A Suffolk County trial court has issued a first-of-its-kind decision in a New York case: a child may have three legal parents, who all share custody.
You can read the entire decision in Dawn M. v. Michael M. here, or read the more “fun” New York Post article describing it here. And the facts are certainly interesting. Dawn and Michael married in 1994. By 2001, they were living in an apartment somewhere in Suffolk County. That same year, Dawn met Audria, who was living with her boyfriend in the apartment below Dawn and Michael’s, and the two quickly became “close friends.”

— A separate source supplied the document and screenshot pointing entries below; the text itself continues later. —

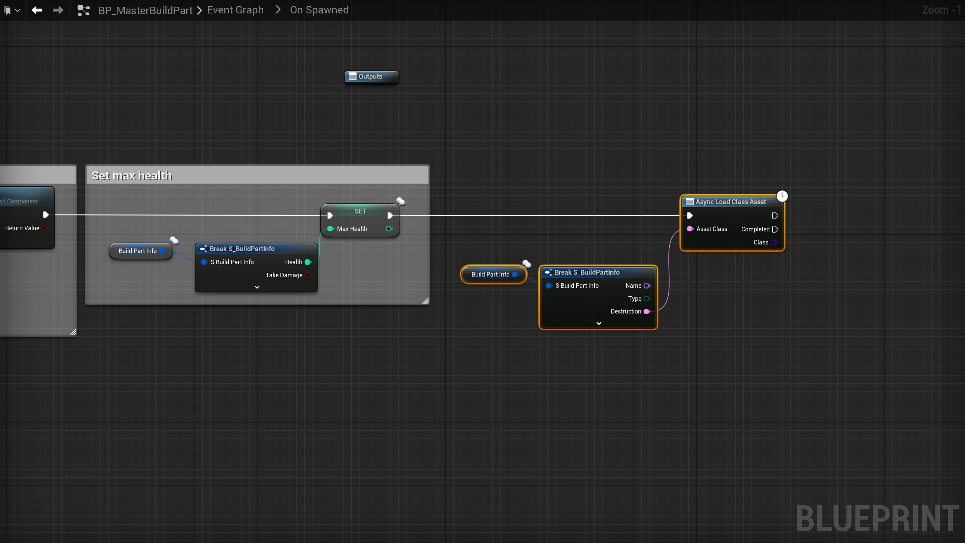
Task: Click the latent clock icon on the Async Load Class Asset node
Action: 782,196
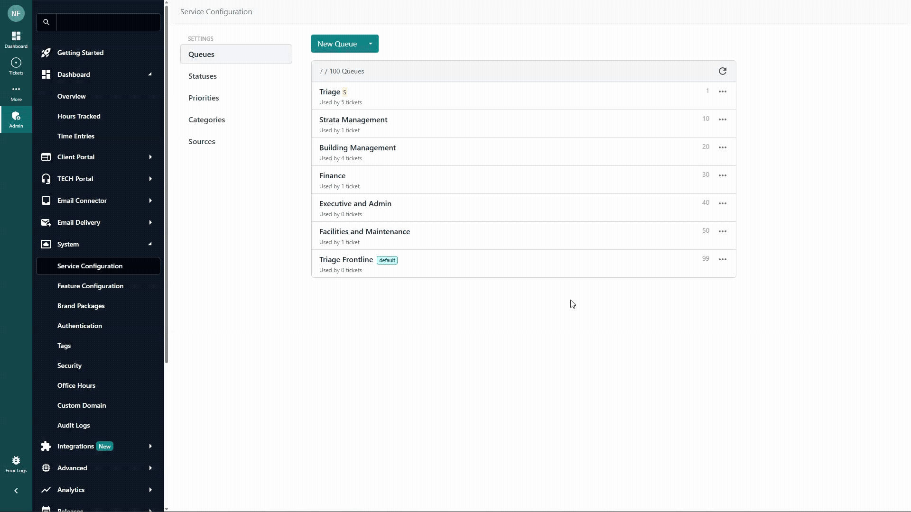This screenshot has width=911, height=512.
Task: Switch to the Statuses settings tab
Action: (x=203, y=76)
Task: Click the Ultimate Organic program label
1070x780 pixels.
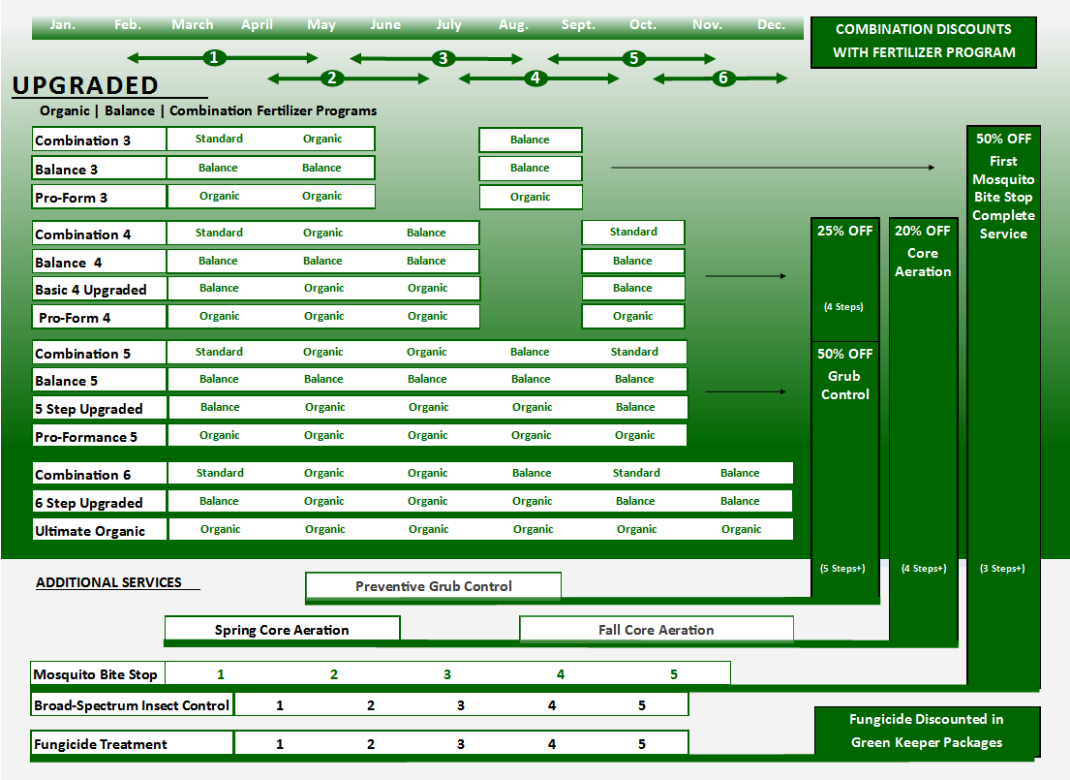Action: click(x=90, y=531)
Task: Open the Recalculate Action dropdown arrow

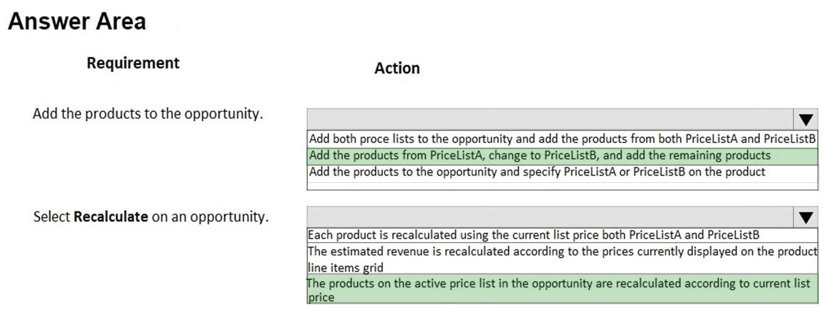Action: click(806, 217)

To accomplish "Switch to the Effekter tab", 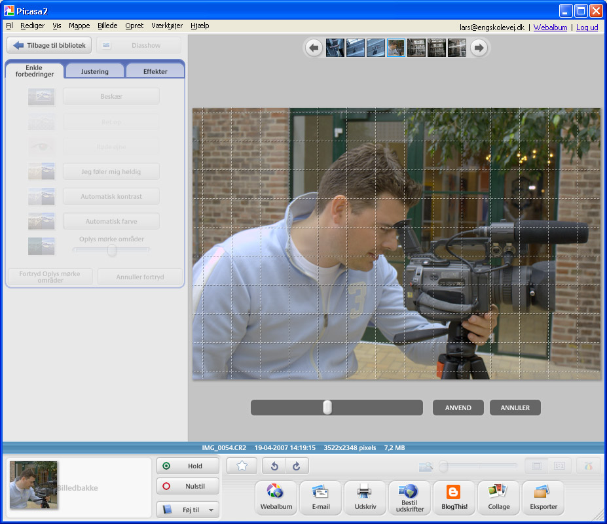I will [155, 71].
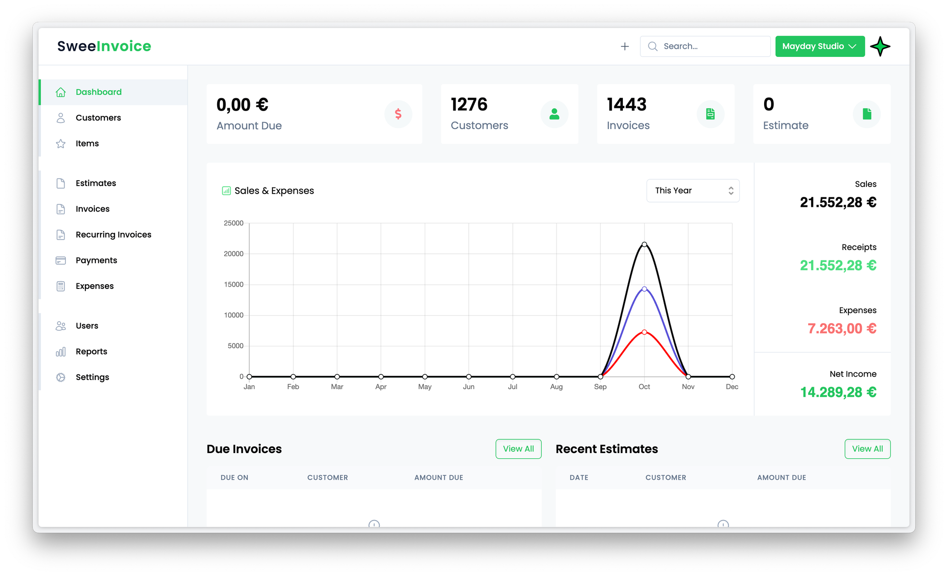Click the Settings gear icon in sidebar
The height and width of the screenshot is (576, 948).
(61, 377)
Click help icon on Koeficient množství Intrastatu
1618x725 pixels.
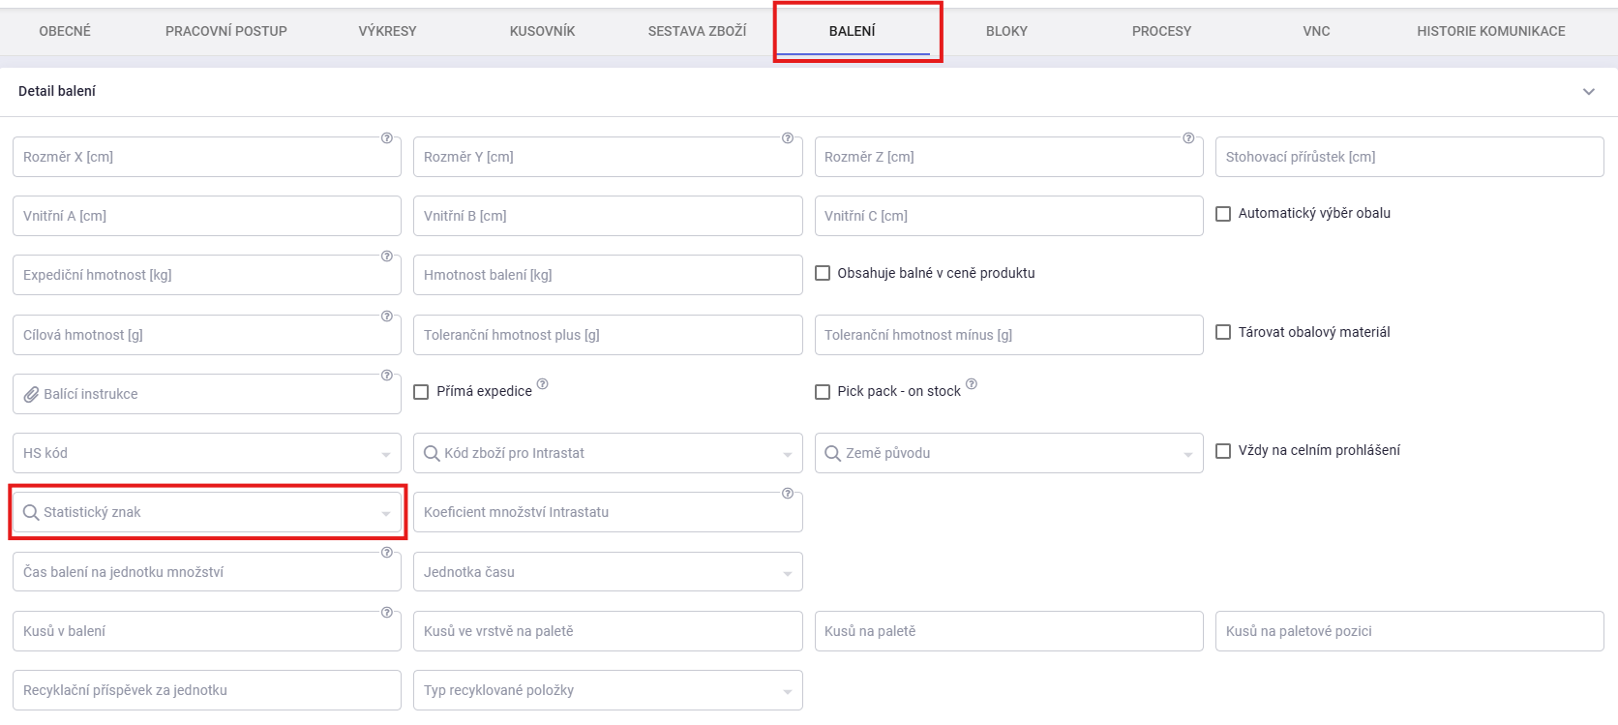(x=788, y=494)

Fast forward a bit: Audria has broken up with her boyfriend and moved in to Dawn and Michael’s place, where the three “engage in intimate relations,” as per the Court, and after a time, begin to operate as sort of non-traditional family. Dawn and Michael had wanted children in the past, but Dawn couldn’t conceive. Now, though, with Audria in the picture, they had the chance to try again. After trying and failing to have Audria artificially inseminated with Michael’s sperm, Michael and Audria tried it “the old fashioned way” and Audria became pregnant. The court found that the evidence established that the three agreed, before the child was conceived, to raise the child together as a family unit. This was apparently how the parties did indeed function after the child was born, with Dawn and Audria both functioning as mothers to the child.
Fast forward even longer, and Dawn has left Michael and moved in with Audria. Michael has sued Audria for custody (remember, they are the biological parents), and Dawn has sued Michael for divorce. By the time the Suffolk County court received the case, Michael and Audria had already settled their custody case, with Audria having residential custody. Dawn and Audria continued to reside together, but Dawn brought this case to obtain her own legal, parental rights to the child. Michael opposed granting Dawn parental rights.
As may be expected, much of the focus in the Court’s decision is on the child’s actual life so far: he knew all three of these individuals as his “parents,” he calls both Audria and Dawn “mommy,” and there appears to be no dispute that both women love the child deeply and cared for him throughout his infancy. As such, a decision awarding Dawn the legal rights and responsibilities was, the Court found, clearly in the child’s best interests, and these best interests govern all custody decisions made by a court.
From a legal perspective, this case is interesting not only for creating precedent – there has never been a legal three-parent family like this in New York before now – but also for how the case builds on Brooke S.B., the recent Court of Appeals decision we covered on this blog. The Brooke S.B. case recognized parental rights in same-sex parents unrelated to a child by adoption or biology – another first in New York law, and one that was rightly applauded by many legal observers.
The Dawn M. court calls its own decision a “logical evolution” of the Brooke S.B. holding, and in many ways that’s true. Brooke S.B. recognized the modern reality that families come in different shapes and sizes, and that what we think of as “parenthood” can exist without biological connection or legal decree. But the so-called “tri-parent” issue is not one that was faced by the Court in Brooke S.B., so there is at least some question as to whether this was the high court’s intent in future New York case law. This is an equitable decision, certainly, and a welcome one that embraces a child’s best interests. But does it also herald a new day for New York family law, one in which tri-parent families are free to develop the same legal rights as traditional two-parent ones?
According to the Post, Michael plans to appeal the ruling, so we may find out yet if the Court of Appeals sees Dawn M. as continuing in the tradition set by Brooke S.B. We will keep you updated.